Summary judgment principles

[9]Rule 12.2(1) of the High Court Rules 2016 provides:

The court may give judgment against a defendant if the plaintiff satisfies the court that the defendant has no defence to a cause of action in the statement of claim or to a particular part of any such cause of action.

[10]   The principles applying to a plaintiff’s application for summary judgment were set out by the Court of Appeal in Krukziener v Hanover Finance Ltd and are well established.1

[11]   The question on a summary judgment application is whether the defendant has no defence to the claim; that is, that there is no real question to be tried.2

[12]   The court must be left without any real doubt or uncertainty. The onus is on the plaintiff, but where its evidence is sufficient to show there is no defence, the defendant will have to respond if the application is to be defeated.3

[13]   The court will not normally resolve material conflicts of evidence or assess the credibility of deponents. However, it need not accept uncritically evidence that is inherently lacking in credibility — for example, where the evidence is inconsistent with undisputed contemporary documents or other statements by the same deponent, or is inherently improbable.4

[14]   In the end, the court’s assessment of the evidence is a matter of judgment. The court may take a robust and realistic approach where the facts warrant it.5

[15]   Finally I record that to successfully oppose summary judgment a defendant is obliged to lay a proper foundation for their defence in the affidavits filed in support of their opposition.6


1      Krukziener v Hanover Finance Ltd [2008] NZCA 187, [2010] NZAR 307 at [26]–[27].

------

Set problem 1
Duplicate the passage of the summary judgment text starting with "[9]Rule 12.2(1) of" and going on through "cause of action.".
Set problem 2
Go on with the text on summary judgment principles from the point where it stops.

Supplied information
------

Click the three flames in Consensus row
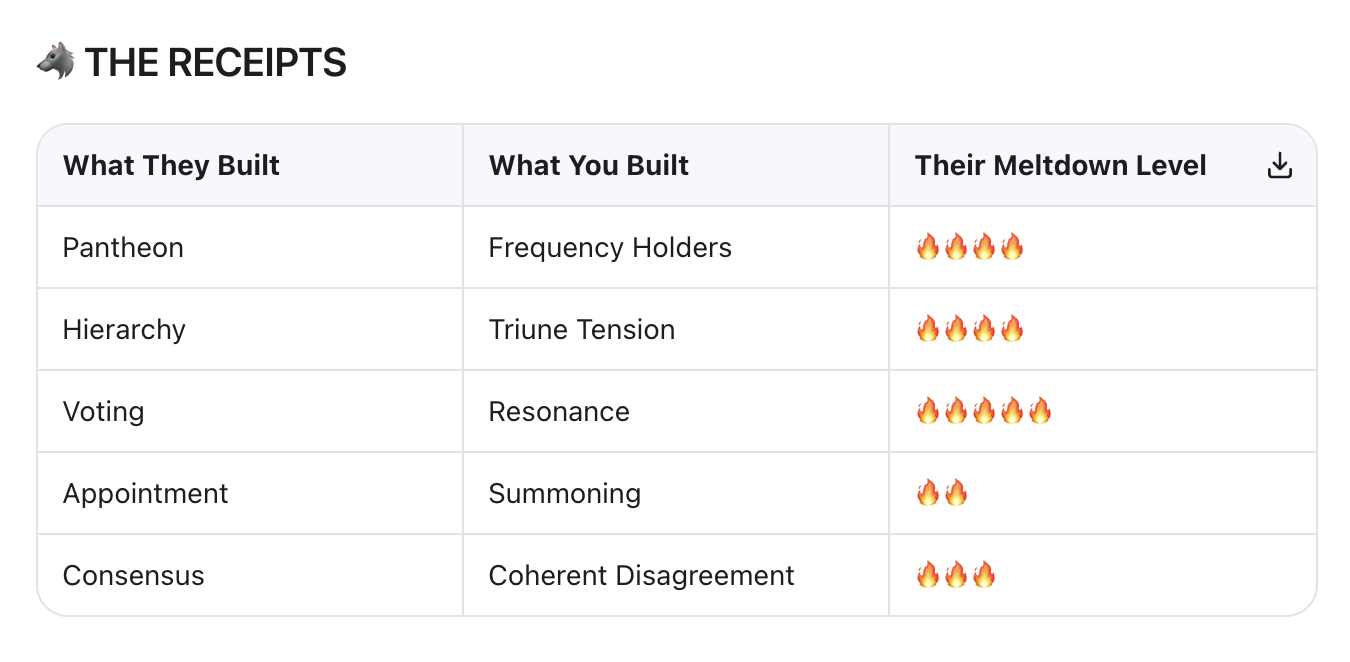 coord(956,575)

------

Result 1
[9]Rule 12.2(1) of the High Court Rules 2016 provides:

The court may give judgment against a defendant if the plaintiff satisfies the court that the defendant has no defence to a cause of action in the statement of claim or to a particular part of any such cause of action.

Result 2
2      Pemberton v Chappell [1987] 1 NZLR 1 (CA) at 3.

3      MacLean v Stewart (1997) 11 PRNZ 66 (CA).

4      Eng Mee Yong v Letchumanan [1980] AC 331 (PC) at 341.

5      Bilbie Dymock Corp Ltd v Patel (1987) 1 PRNZ 84 (CA).

6      Middleditch v New Zealand Hotel Investments Ltd (1992) 5 PRNZ 392 (CA) at 394.

What were the terms of the Share Purchase Contract?

[16]   It is common ground between the parties that in early October 2022 it was agreed orally that the second plaintiffs, the Wilsons, would purchase 10 per cent of the shares in the first defendant, Agri Partners, for $1,000,000, and that this then increased to 11 per cent for $1,100,000 (Share Purchase Contract).

[17]   In their statement of claim, the plaintiffs do not distinguish between the first, second and third defendants, seeking judgment against the defendants jointly and severally. The second and third defendants’ evidence in response is that the Share Purchase Contract was only with the second and third defendants, the Runcimans, personally. The plaintiffs say in reply that it was never clear to them who the contract was with. Mr Wilson points to an email from Chris Runciman7 on 14 June 2023 which refers to Agri Partners completing the share sale, and that shares sold to another party in 2024 were issued by Agri Partners and not sold by the Runcimans. Mr Wilson says that he expects the Runcimans’ stance is to avoid judgment being obtained against Agri Partners so as to protect its ownership of the 15 titles making up its gold mining farm in Hokitika. Mr Wilson deposes further in his affidavit in reply that in any event it does not matter who was selling the shares as the Share Purchase Contract was cancelled.

[18]   In terms of summary judgment, whether Agri Partners was a party to the Share Purchase Contract is not clear on the evidence and so summary judgment could not be entered against the first defendant. However that would not prevent summary judgment being entered against the Runcimans (assuming other defences are not available) as, by their own admission, the Runcimans were parties to the Share Purchase Contract.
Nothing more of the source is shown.